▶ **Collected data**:
* * * * * * * * *

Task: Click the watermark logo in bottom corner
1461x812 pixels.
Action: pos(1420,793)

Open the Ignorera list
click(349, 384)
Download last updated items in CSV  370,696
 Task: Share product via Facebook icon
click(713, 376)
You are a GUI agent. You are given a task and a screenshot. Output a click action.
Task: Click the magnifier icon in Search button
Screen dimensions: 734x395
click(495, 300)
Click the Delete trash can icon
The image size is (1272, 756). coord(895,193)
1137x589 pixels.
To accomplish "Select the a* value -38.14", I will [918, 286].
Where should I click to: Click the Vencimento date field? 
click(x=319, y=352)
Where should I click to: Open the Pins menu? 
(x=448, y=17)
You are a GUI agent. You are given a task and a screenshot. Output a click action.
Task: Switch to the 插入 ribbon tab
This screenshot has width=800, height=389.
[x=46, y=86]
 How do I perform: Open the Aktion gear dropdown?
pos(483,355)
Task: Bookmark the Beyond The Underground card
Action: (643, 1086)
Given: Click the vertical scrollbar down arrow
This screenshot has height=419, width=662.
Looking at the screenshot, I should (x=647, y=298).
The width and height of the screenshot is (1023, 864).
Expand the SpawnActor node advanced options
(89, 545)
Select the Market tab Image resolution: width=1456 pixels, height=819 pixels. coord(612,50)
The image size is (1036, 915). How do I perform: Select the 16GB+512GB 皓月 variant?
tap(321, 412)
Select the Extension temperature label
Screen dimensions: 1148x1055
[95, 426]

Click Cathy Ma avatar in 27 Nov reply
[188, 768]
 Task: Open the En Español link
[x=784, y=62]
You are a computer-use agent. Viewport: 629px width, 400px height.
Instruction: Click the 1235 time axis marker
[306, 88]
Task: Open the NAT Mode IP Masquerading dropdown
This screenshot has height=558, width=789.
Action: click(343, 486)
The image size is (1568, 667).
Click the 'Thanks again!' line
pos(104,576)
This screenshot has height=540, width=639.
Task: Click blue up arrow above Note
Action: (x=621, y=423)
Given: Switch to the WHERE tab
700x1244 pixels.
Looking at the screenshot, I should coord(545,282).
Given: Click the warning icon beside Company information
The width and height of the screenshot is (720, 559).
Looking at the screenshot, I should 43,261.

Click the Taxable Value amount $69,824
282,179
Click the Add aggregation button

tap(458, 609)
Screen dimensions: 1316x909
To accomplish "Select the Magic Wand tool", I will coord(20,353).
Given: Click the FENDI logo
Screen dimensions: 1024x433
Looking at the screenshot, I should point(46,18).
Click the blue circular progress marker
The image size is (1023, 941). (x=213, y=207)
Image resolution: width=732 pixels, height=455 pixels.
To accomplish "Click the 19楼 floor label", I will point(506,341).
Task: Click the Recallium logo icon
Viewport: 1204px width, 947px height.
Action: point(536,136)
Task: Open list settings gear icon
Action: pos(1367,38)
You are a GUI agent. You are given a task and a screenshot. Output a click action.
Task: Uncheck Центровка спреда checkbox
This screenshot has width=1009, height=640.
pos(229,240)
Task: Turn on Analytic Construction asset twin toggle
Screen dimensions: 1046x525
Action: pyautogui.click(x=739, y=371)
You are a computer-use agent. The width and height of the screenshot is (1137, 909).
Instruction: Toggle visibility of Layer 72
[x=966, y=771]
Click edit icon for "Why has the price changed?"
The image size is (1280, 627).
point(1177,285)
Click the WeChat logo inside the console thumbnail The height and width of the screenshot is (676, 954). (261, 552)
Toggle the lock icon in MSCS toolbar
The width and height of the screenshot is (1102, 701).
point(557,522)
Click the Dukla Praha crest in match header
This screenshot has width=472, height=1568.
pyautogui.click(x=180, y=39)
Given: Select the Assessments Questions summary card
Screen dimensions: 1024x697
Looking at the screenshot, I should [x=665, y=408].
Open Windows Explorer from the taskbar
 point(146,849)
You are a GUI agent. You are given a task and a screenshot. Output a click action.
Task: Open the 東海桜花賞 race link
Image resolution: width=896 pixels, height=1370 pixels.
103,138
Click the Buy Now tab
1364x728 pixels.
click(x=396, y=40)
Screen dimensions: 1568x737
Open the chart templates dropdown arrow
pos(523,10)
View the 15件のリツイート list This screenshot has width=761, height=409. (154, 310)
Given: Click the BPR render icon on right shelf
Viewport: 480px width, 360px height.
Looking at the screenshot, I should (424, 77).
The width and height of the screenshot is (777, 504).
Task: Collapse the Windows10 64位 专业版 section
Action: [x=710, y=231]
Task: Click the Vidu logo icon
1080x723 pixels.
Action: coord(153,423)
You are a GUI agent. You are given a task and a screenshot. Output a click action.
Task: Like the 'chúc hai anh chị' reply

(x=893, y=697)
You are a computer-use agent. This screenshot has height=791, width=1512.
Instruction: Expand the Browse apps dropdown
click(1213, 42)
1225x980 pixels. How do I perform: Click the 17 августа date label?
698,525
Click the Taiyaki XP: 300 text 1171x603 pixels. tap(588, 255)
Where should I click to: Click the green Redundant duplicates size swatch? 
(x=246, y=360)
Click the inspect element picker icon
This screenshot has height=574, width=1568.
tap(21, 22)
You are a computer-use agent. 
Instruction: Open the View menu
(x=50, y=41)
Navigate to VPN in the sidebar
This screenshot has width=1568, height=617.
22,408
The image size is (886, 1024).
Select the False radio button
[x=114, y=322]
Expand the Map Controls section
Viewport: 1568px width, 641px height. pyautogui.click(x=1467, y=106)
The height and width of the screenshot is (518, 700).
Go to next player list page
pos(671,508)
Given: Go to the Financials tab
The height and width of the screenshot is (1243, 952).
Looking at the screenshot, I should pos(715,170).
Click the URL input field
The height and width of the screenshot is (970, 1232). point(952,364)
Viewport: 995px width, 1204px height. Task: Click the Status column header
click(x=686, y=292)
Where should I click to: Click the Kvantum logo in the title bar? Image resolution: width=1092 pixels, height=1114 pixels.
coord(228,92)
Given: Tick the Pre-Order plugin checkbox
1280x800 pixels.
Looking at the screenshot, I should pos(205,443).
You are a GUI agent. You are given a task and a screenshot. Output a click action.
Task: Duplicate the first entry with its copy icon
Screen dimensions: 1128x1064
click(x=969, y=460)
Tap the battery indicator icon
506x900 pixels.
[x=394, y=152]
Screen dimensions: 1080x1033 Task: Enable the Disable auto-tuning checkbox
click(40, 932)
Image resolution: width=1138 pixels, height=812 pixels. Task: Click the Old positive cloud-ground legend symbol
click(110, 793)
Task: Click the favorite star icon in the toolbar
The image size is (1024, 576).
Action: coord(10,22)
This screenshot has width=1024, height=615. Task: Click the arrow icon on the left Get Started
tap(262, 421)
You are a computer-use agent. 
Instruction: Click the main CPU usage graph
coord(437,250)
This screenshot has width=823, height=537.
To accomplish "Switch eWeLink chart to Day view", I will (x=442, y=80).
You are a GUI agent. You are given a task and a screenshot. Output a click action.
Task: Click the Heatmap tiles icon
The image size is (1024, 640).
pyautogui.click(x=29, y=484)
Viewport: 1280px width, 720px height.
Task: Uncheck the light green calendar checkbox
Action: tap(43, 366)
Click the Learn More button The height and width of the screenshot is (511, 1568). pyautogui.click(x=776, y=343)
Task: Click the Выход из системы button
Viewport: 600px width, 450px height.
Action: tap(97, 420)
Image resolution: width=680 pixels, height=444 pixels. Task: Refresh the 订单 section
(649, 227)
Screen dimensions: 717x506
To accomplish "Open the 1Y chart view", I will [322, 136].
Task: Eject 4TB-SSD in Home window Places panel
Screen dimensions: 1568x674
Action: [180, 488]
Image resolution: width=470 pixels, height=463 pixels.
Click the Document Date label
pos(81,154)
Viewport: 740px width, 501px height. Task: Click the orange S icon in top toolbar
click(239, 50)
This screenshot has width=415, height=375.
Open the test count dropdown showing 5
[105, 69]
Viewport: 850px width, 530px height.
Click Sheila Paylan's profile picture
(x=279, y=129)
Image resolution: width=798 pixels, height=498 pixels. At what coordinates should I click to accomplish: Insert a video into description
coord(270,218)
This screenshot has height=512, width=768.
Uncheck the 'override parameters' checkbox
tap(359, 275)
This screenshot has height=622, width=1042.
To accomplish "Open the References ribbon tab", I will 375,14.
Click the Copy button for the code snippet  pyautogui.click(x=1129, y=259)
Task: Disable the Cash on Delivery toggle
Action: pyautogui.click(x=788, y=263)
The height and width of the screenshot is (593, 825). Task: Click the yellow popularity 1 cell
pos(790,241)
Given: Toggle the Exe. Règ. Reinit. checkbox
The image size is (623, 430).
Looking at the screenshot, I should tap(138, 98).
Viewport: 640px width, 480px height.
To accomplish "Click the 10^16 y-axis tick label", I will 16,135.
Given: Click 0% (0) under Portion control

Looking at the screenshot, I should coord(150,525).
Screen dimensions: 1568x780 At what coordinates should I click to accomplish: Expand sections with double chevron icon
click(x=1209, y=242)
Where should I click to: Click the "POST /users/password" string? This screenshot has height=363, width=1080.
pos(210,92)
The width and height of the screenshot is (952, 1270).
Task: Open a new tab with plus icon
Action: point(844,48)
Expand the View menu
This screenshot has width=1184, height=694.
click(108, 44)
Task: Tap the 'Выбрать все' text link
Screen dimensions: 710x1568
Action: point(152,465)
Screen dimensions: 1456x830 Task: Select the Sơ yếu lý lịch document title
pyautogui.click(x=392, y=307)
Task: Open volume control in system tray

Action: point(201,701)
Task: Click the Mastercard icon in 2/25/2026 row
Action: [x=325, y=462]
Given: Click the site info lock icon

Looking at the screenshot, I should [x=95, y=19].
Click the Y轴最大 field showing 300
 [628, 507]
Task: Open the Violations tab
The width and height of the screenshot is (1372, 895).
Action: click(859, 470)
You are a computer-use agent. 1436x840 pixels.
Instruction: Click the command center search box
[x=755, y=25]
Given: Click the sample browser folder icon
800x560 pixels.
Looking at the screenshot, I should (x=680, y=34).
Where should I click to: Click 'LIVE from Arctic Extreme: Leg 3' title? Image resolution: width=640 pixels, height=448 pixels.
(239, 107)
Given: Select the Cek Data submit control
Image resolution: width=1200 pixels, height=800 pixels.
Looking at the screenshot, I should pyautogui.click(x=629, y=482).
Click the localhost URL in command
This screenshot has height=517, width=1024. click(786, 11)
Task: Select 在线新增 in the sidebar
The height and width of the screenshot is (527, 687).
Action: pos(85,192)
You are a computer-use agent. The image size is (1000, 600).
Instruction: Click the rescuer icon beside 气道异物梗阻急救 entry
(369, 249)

* * * * * * * * *

▶ **Your assignment**: Going from the line that contains "Given: Click the sample browser folder icon" to the last line of the records, reproduce every line as written.

▶ **Exercise solution**:
Given: Click the sample browser folder icon
800x560 pixels.
Looking at the screenshot, I should (x=680, y=34).
Where should I click to: Click 'LIVE from Arctic Extreme: Leg 3' title? Image resolution: width=640 pixels, height=448 pixels.
(239, 107)
Given: Select the Cek Data submit control
Image resolution: width=1200 pixels, height=800 pixels.
Looking at the screenshot, I should pyautogui.click(x=629, y=482).
Click the localhost URL in command
This screenshot has height=517, width=1024. click(786, 11)
Task: Select 在线新增 in the sidebar
The height and width of the screenshot is (527, 687).
Action: pos(85,192)
You are a computer-use agent. The image size is (1000, 600).
Instruction: Click the rescuer icon beside 气道异物梗阻急救 entry
(369, 249)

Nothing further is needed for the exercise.